[SELECTION start]

Richard Eilenberg (13 January 1848 – 5 December 1927) was a German composer.

Life
Born in Merseburg, Eilenberg's musical career began with the study of piano and composition. At 18 years old, he composed his first work, a concert overture. As a volunteer he participated in the Franco-Prussian War from 1870 to 1871. In 1873, Eilenberg became the music director and conductor in Stettin. In 1889, he decided to move to Berlin as a freelance composer, where his second marriage with his wife Dorothee started. They lived on 73 Bremer Street.

Eilenberg composed marches and dances for orchestra, harmony and military music, and a ballet The Rose of Shiras, Op. 134. He also composed the operettas Comtess Cliquot (1909), King Midas, Marietta, and The Great Prince. The most notable music that he composed were his marches, including The Coronation March (for Alexander III of Russia), and Janitscharen-Marsch, Op. 295.

[SELECTION end]
[INFORMATION SHOWN start]

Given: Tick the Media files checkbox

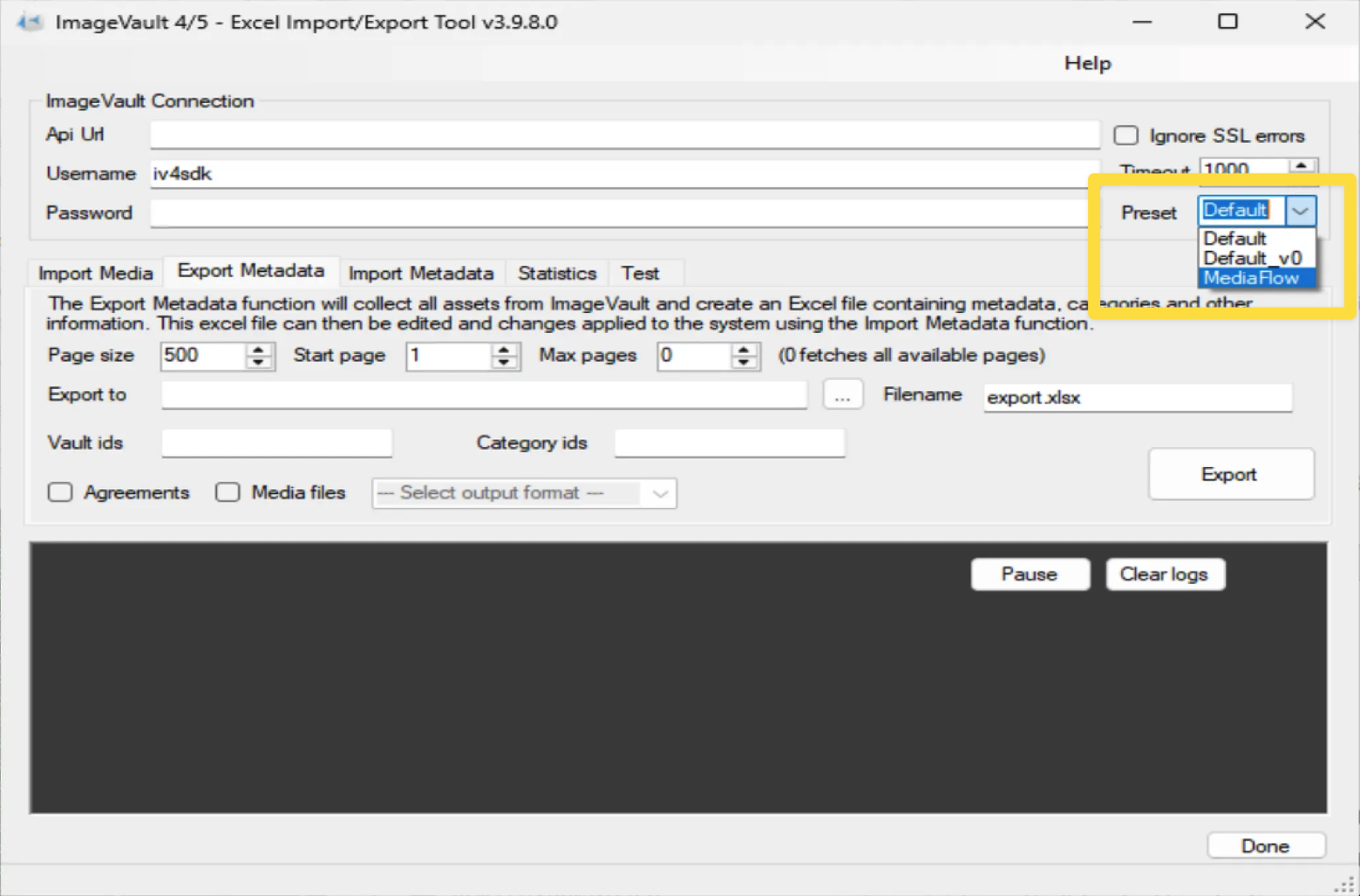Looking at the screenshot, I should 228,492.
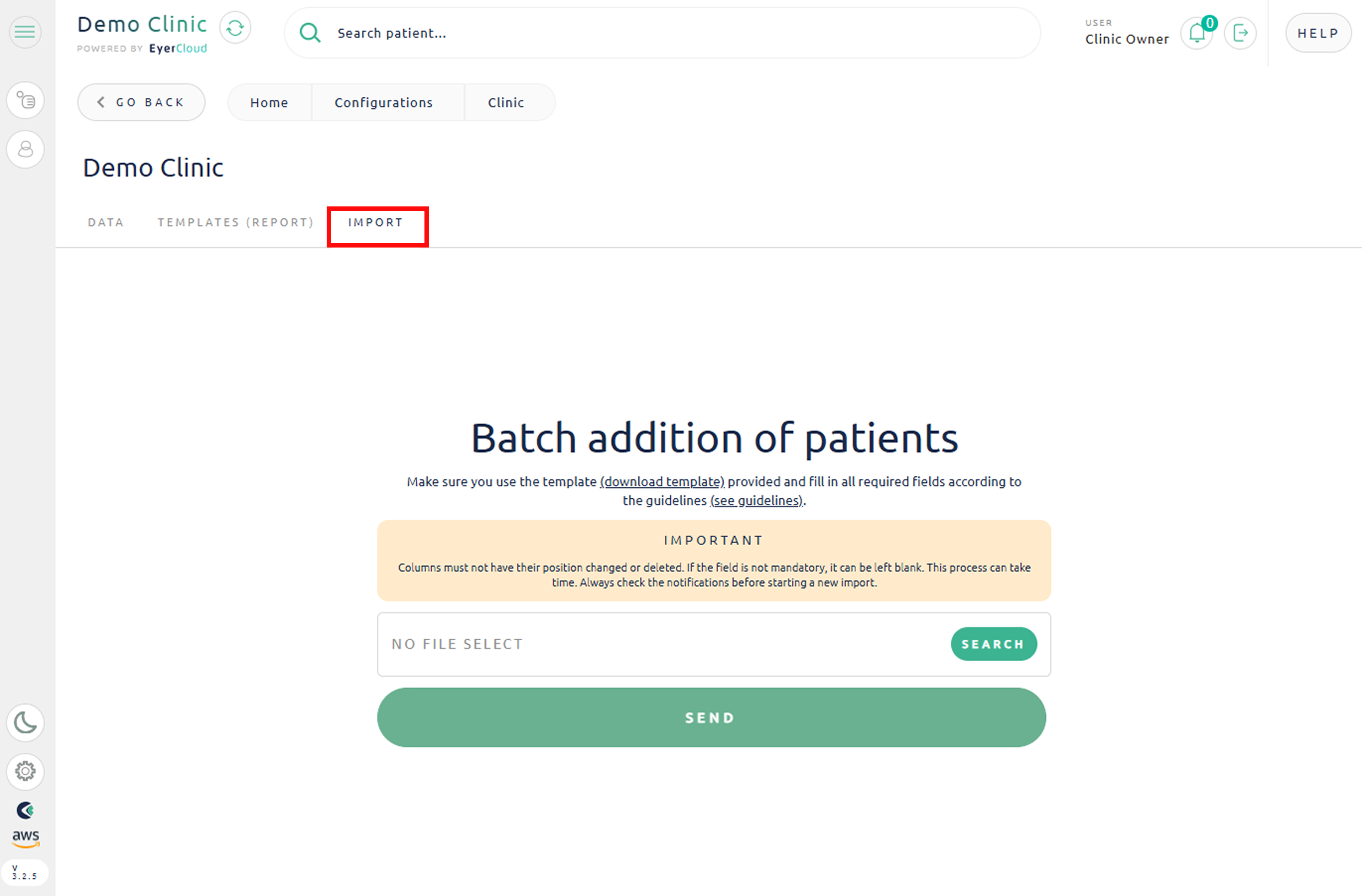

[INFORMATION SHOWN end]

▸ EXERCISE INSTRUCTIONS
[1] Answer these questions from the Eilenberg biography:
(a) In which town was Eilenberg born?
(b) In what year did he become music director and conductor in Stettin?
(c) What opus number does the ballet The Rose of Shiras carry?
[2] Write out the passage of the Eilenberg biography between "Richard Eilenberg (13" and "73 Bremer Street.", inclusive.
[3] For each statement, say whether the Eilenberg biography supports it, answering yes or no and quoting the words that decide it.
(a) Eilenberg composed a concert overture as his first work at age 18.
(b) Eilenberg moved to Berlin in 1873.
(c) The Coronation March was composed for Alexander III of Russia.
The material comes from a separate source and has no connection to the Eilenberg biography.

▸ CORRECT ANSWERS
[1]
(a) Merseburg
(b) 1873
(c) Op. 134

[2]
Richard Eilenberg (13 January 1848 – 5 December 1927) was a German composer.

Life
Born in Merseburg, Eilenberg's musical career began with the study of piano and composition. At 18 years old, he composed his first work, a concert overture. As a volunteer he participated in the Franco-Prussian War from 1870 to 1871. In 1873, Eilenberg became the music director and conductor in Stettin. In 1889, he decided to move to Berlin as a freelance composer, where his second marriage with his wife Dorothee started. They lived on 73 Bremer Street.

[3]
(a) Yes: "At 18 years old, he composed his first work, a concert overture."
(b) No: "In 1889, he decided to move to Berlin as a freelance composer"
(c) Yes: "The Coronation March (for Alexander III of Russia)"